S'il n'est pas nécessaire de revenir outre mesure sur l'adaptation de la BD de Kris et Davodeau en BD concert, le lundi 10 au grand théâtre du Quartz (notre édition du 8 octobre), il est en revanche souhaitable de détailler quelque peu la soirée d'ouverture du samedi 8 novembre.
La musique s'invite
en ouverture
Habituellement fidèle au vieux cinéma Mac Orlan de Recouvrance, la soirée va migrer cette année à la Carène, pour cause de travaux dans le lieu rituel.

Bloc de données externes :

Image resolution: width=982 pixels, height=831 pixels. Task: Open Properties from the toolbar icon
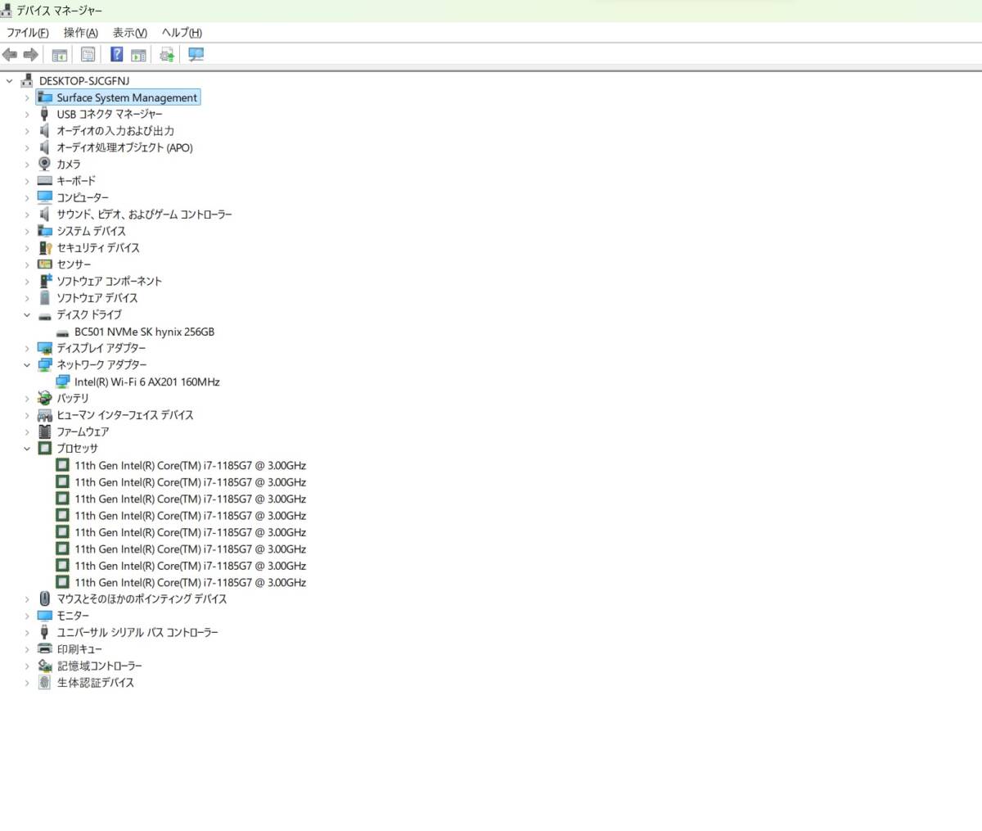pos(88,55)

« Nous ne voulions pas juste arriver avec des séries de films mais bien nous adapter au lieu qui nous accueille », fait valoir Philippe Coquillaud, directeur de Côte-Ouest, l'association organisatrice du festival. Un écho reçu favorablement du côté de la salle des musiques actuelles du port qui a imaginé une soirée où images et sons s'entremêleront à loisir entre la grande et la petite salle, ainsi que dans le hall. Concerts sur des images (grand orchestre de rock, Sam Callow...), images de concert (la collection de Jo Milgram sur les légendes du jazz, par exemple) ou courts métrages explorant le son sont au programme des réjouissances pour une entrée en matière imaginative et résolument festive.
« The Broken »
en avant-première
Du son, il en sera encore question le vendredi 15 novembre, au Multiplexe, le complexe du centre-ville. Là, le cinéaste britannique Sean Ellis, lauréat à Brest en 2004, viendra présenter, en avant-première, son nouveau film, « The Broken ». Mais en lever de rideau, le cinéaste fera appel à son ami musicien brestois Robin Foster, qui a habillé sa publicité pour Hugo Boss, et ils délireront ensemble sur un montage des meilleures scènes du cinéma d'épouvante.

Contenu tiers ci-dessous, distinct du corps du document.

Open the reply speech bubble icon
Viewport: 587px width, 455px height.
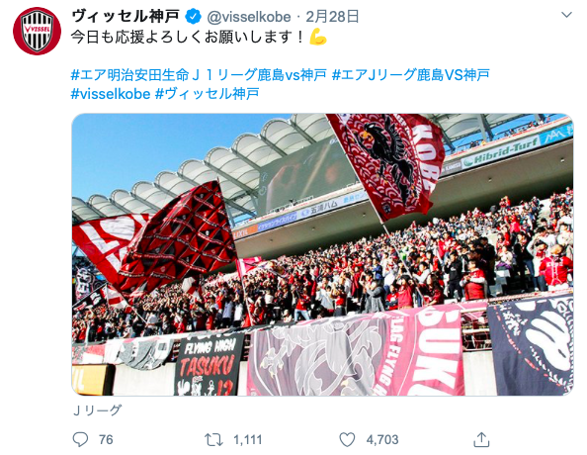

Bref, de quoi donner un air encore plus avantageux à ce festival en progression constante qui fera la part belle, cette année, au nouveau cinéma italien et qui a invité dans son jury une « gueule » du cinéma français, Richard Bohringer. « Ce ne sera pas le président du festival, annonce-t-on, nous le dirons plus tard. Mais c'est une surprise ». Ce qui en fait tout de même beaucoup cette année.